Enterprises should also not expose port 445 to the internet, a practice that was discouraged even before Friday’s outbreak.
“The only way 445 would be open to the internet is if you directly plug it into the internet or poke a hole in your firewall—which is not a good practice,” Dillon said. “If you needed SMB over the internet, you should set up a VPN, and connect to SMB from an internal network. Many organizations connect directly to the internet; either they don’t know (the risk) or thought it was convenient.”
Despite the availability of patches, there are still many gotchas in play, starting with the public availability and ease-of-use of the NSA exploits. The attacks are self-propagating, and can spread to unpatched machines inside a local network. Kaspersky Lab cautioned that WannaCry does not check for a proxy in the same way it checks for the killswitch domain.

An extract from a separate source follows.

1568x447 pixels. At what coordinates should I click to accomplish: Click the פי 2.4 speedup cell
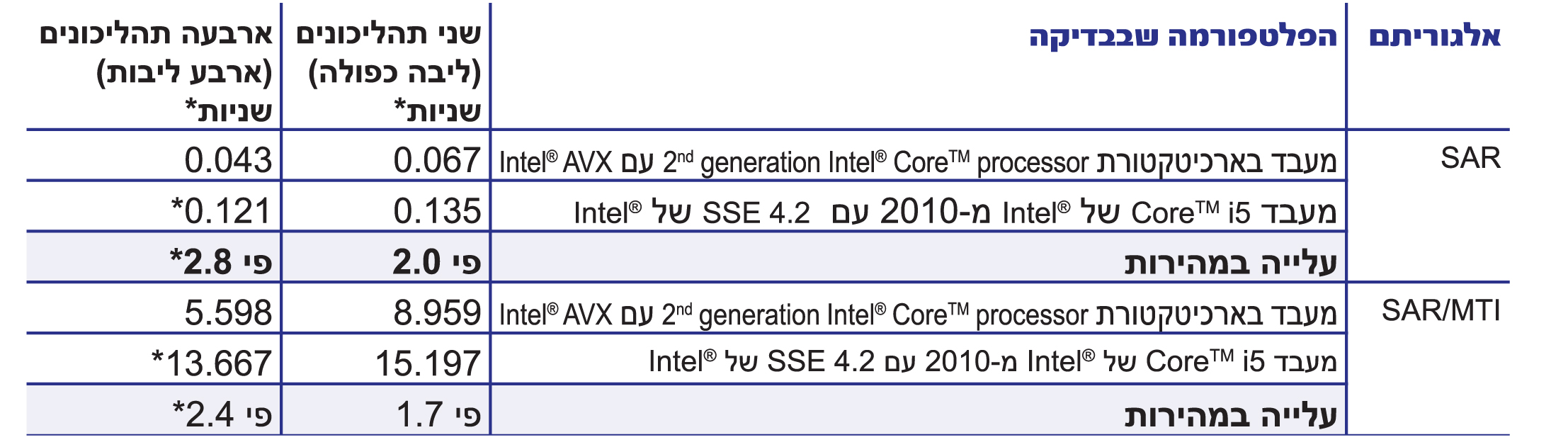click(222, 414)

“So it is likely that samples running inside of an organization will not be able to reach the killswitch domain, even if it’s already registered,” Kaspersky Lab said. “That means their files will continue to be encrypted.”
When the ShadowBrokers leaked the NSA exploits, they also leaked documentation and instruction manuals for using these weapons-grade attacks, greatly lowering the bar for using these in the wild.
“Most of the exploits are simply directory replay attacks,” Dillon said, affirming the alarming truth that the WannaCry attacks aren’t email or web-based as most ransomware attacks are. “There are no fancy tricks or manual calculations required. Attackers won’t need to reverse-engineer the exploits at all, just aim it at a test system, capture network traffic and replay it at whatever systems you want to infect.”
It could be close to impossible to write a universal decryptor for WannaCry infections the way some companies have written for other ransomware families. Dillon said the attackers upped their crypto game, using their private key to decrypt a private key stored on the victim’s machine.
“I’ve seen a lot of ransomware over the years where the authors didn’t know everything they needed to know about crypto and universal tools could be written,” Dillon said. “This malware uses strong cryptographic processes such that a universal tool cannot be written.”